At the end of the meeting, Tibbott expressed appreciation for the councilmembers’ efforts to collaborate on addressing citizen concerns about the housing strategy. “This would not have come together without each one of us having a different role,” Tibbott said. “I want our citizens to know that our council is working together on this.”
In other action, the council:
– Heard an Edmonds Marsh study update from Windward Environmental. The study is aimed at documenting current conditions within the marsh and its buffer areas, with the goal of evaluating ecological functions provided; identifying restoration opportunities such as vegetation enhancements; and coordinating with others to provide an overview of data and information being collected. The final report is expected in September of this year.

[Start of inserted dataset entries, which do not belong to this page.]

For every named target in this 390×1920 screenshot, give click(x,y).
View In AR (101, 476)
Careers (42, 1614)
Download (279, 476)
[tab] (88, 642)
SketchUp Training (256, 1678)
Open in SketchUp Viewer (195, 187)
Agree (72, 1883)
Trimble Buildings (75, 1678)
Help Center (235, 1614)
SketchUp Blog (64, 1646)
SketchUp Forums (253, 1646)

– Agreed to place on next week’s consent agenda approval of design work for a new system that will replace the city’s wastewater treatment plant sludge incinerator with a two-step process that creates a dried product. As we reported in our earlier story, the city has been finding it increasingly difficult to find spare parts for the city’s 30-year-old sludge incinerator, and stringent and expensive new regulatory requirements for sludge incineration are virtually impossible to meet. The planned solution is a two-step process that involves sludge drying and pyrolysis — the chemical decomposition of organic materials at high heat with little to no oxygen. This creates both a dried product and a “biochar,” which is sterile and has the appearance of charcoal. The biochar byproduct can be used in city parks or sold as a soil conditioner or amendment.

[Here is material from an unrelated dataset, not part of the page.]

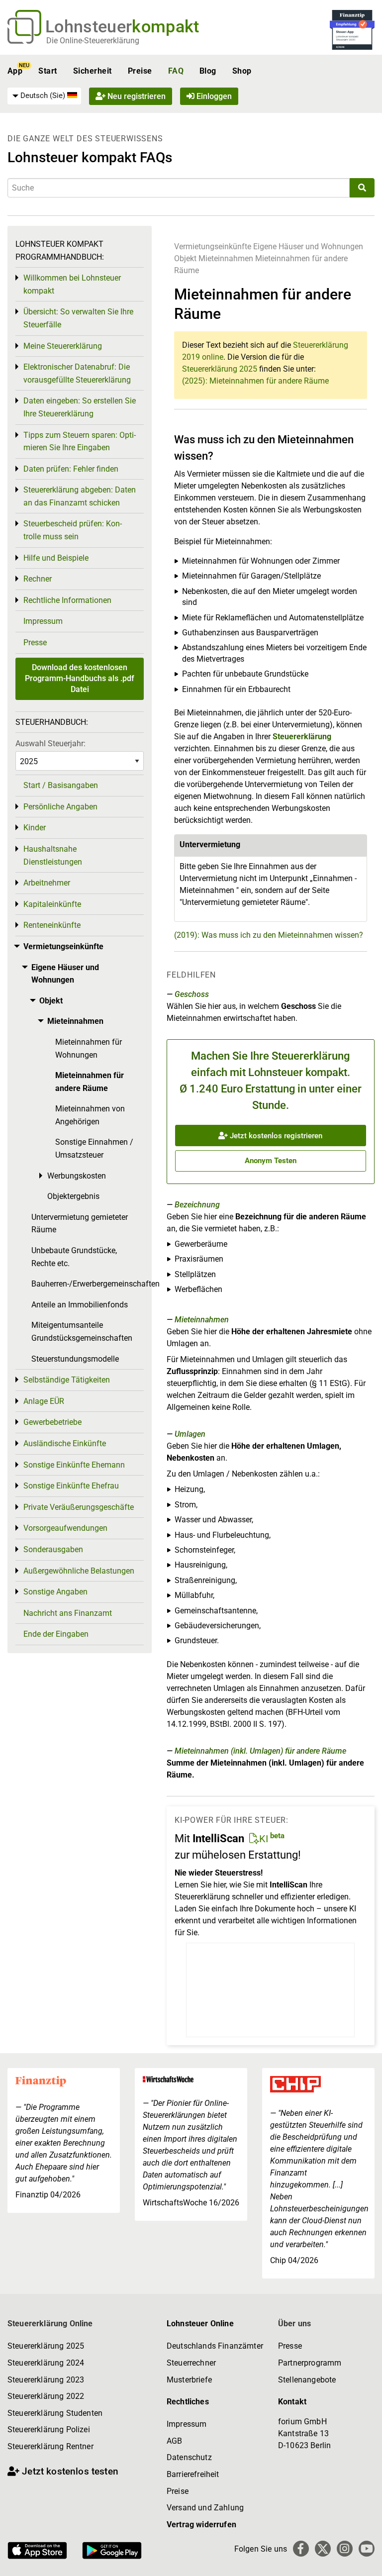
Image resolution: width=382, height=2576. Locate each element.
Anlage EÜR (43, 1401)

– Approved by a 4-3 vote (Councilmembers Mike Nelson, Adrienne Fraley-Monillas and Kristiana Johnson voting no) a proposal to change the way the council’s committee meetings are scheduled so that audio recordings of the meetings can be uploaded and made available on demand via the city’s website for next-day review. (Nelson reiterated his longstanding view that the meetings should be videotaped and that audio wasn’t sufficient.) To accommodate the new process with the city website technology, the committee meetings must start at 7 p.m. The council agreed to no longer have short business meetings at 7. p.m. preceding committee meeting nights (always the second Tuesday of the month).
– In a procedural move, held a public hearing on the council’s decision last week to extend the city’s moratorium prohibiting the use of tire crumb rubber infill on public playfields. No one testified on the matter and the resolution will go into effect as passed — with the moratorium in effect through Aug. 21, 2019.